[Records from a collection]
##############################

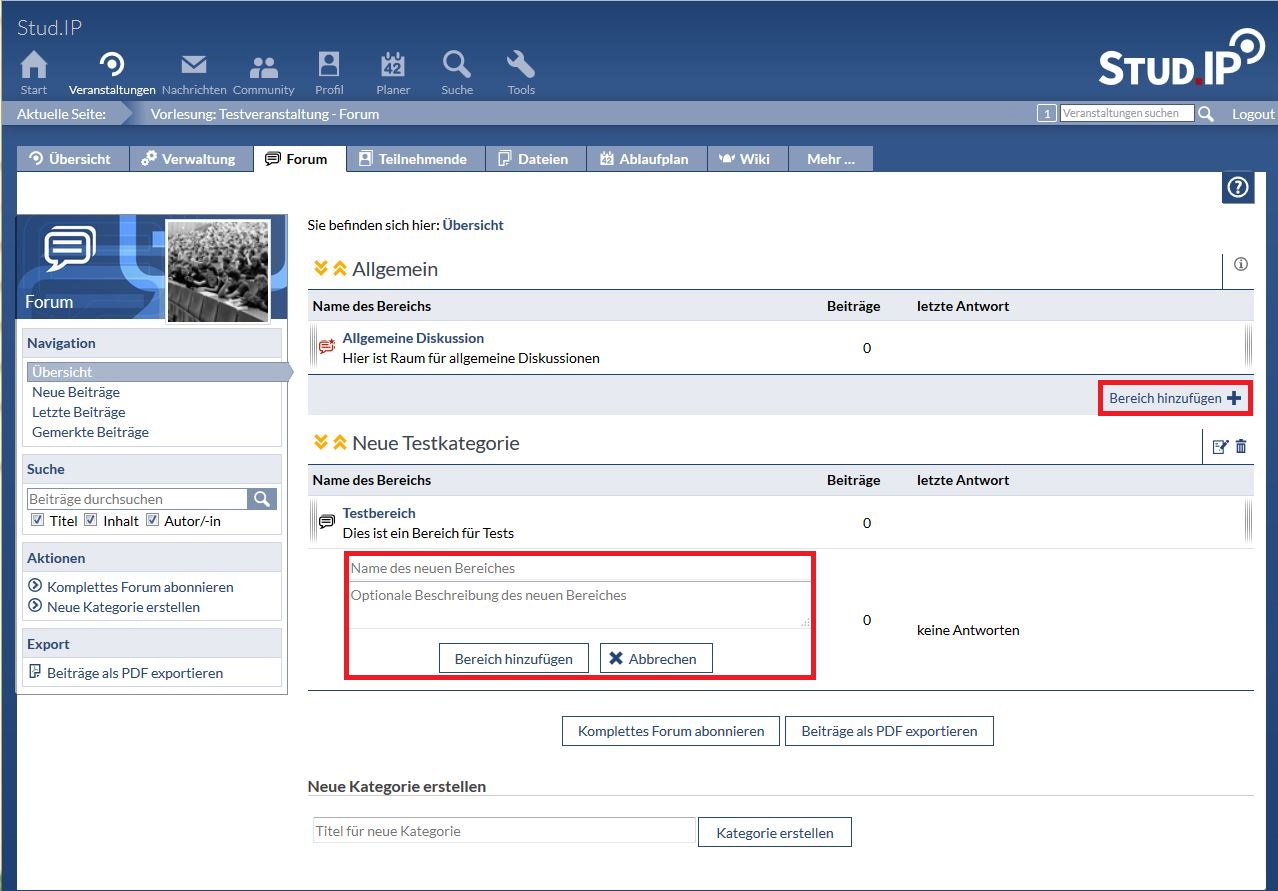Switch to the Teilnehmende tab
The height and width of the screenshot is (891, 1278).
coord(413,159)
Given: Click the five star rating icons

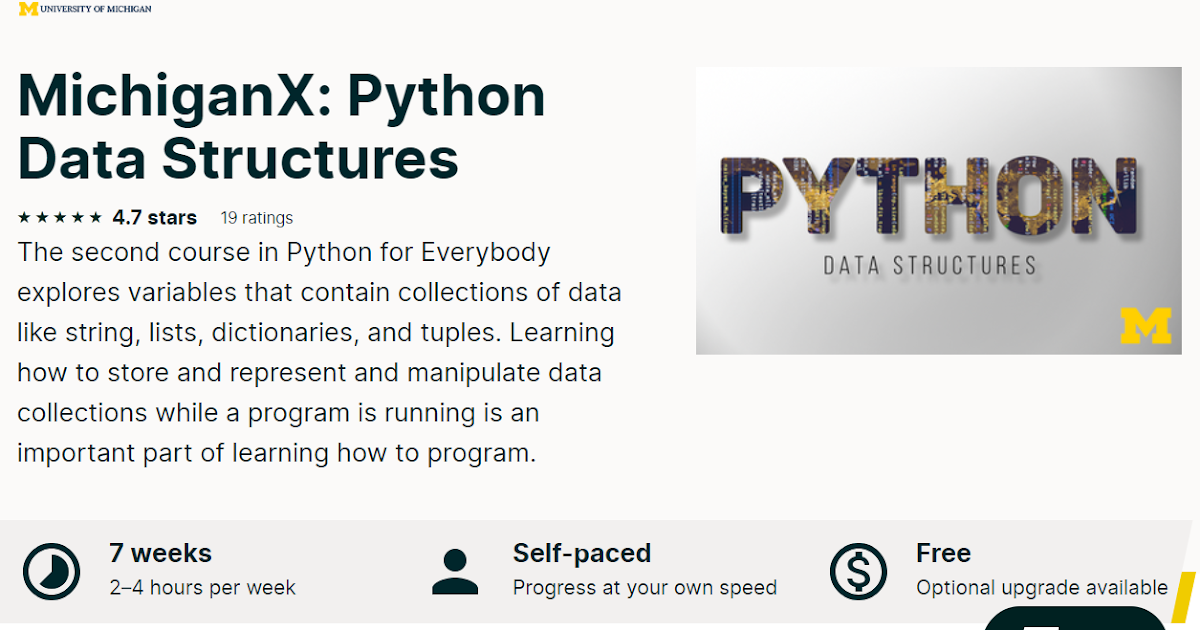Looking at the screenshot, I should click(x=60, y=217).
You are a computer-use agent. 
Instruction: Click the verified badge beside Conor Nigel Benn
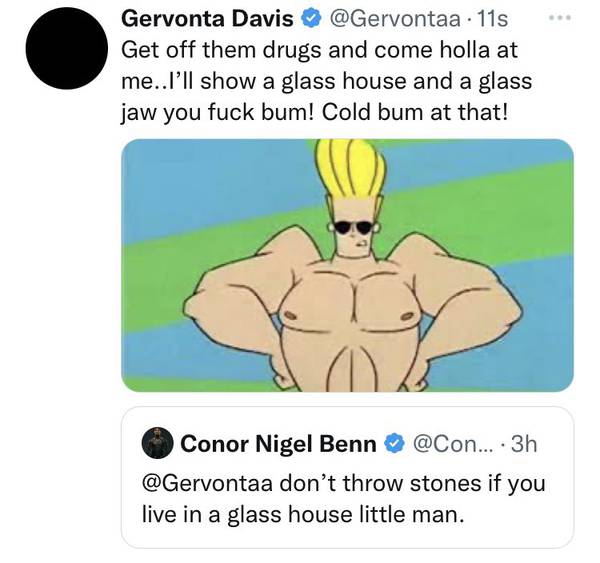pos(394,442)
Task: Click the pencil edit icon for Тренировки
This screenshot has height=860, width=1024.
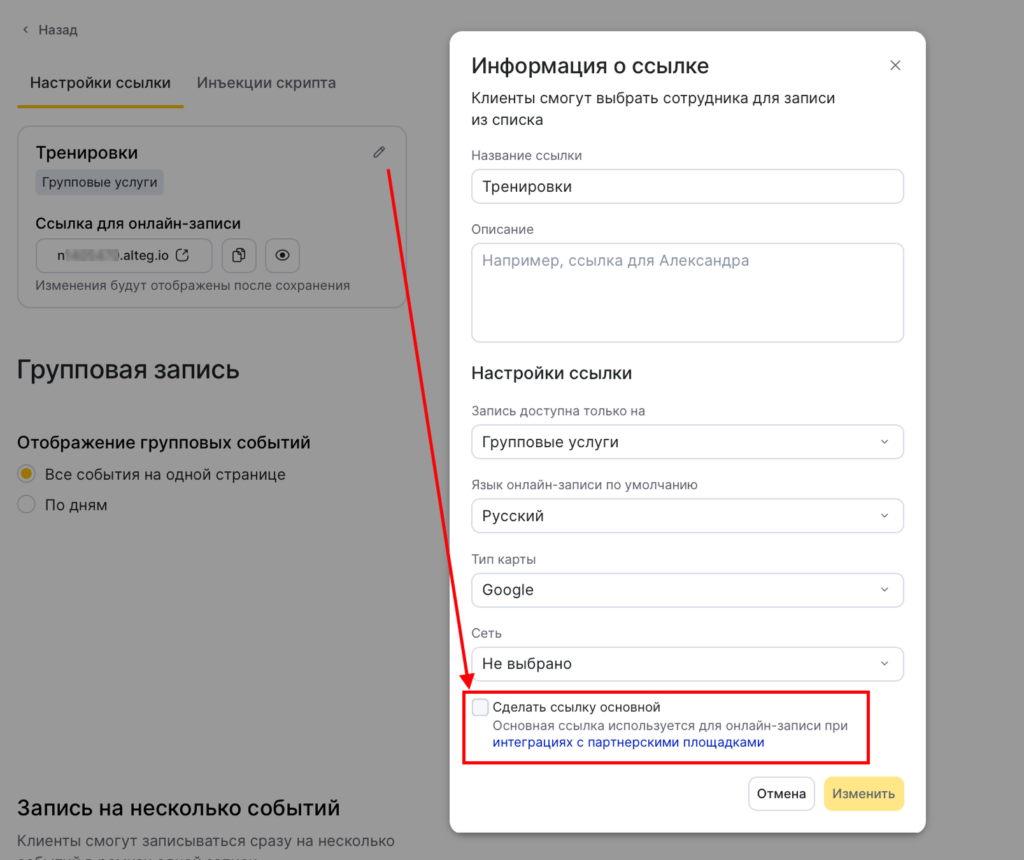Action: [x=379, y=152]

##############################

§ **HOW TO COMPLETE THIS TASK**:
Which lines run from the one holding "Instruction: Click the" through the end of the records? Reproduce them word for word, both ends included, with no pictures.

§ **REPLY**:
Instruction: Click the verified badge beside Conor Nigel Benn
pos(394,442)
Task: Click the pencil edit icon for Тренировки
This screenshot has height=860, width=1024.
Action: [x=379, y=152]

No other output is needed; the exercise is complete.